Splitting is exclusive to the UI, utilizing Meta-scripting, a unique UI feature. Keep in mind that not all queries benefit, as this method introduces overhead runtime.
Syntax
Creating an empty table mirroring the original query result set’s structure using the same DDL:
CREATE TABLE <final_result_table>
AS
(
SELECT
-- Original query..
WHERE
<false_filter>
)
-- A false_filter example: 1=2
Defining the @@setresult
operator to split the original query using an INTEGER
, DATE
, or DATETIME
column with min
and max
variables.
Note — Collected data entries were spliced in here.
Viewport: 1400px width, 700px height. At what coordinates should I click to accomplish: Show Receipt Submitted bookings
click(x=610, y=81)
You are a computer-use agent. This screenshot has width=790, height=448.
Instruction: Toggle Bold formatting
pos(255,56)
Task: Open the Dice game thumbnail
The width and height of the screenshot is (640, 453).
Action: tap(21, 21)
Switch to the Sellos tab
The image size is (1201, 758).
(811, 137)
If the column you’re splitting by is used in a WHERE
clause in the original query, use a WHERE
clause when setting the SetResult
operator as well.
@@SetResult minMax
SELECT
MIN(<column>) AS min,
MAX(<column>) AS max
FROM
<my_table>
[WHERE
<column> BETWEEN
-- Integer Range:
1 AND 100
| -- Date Range:
'yyyy-mm-dd' AND 'yyyy-mm-dd'
| -- DateTime Range:
'yyyy-mm-dd hh:mm:ss:SSS' AND 'yyyy-mm-dd hh:mm:ss:SSS']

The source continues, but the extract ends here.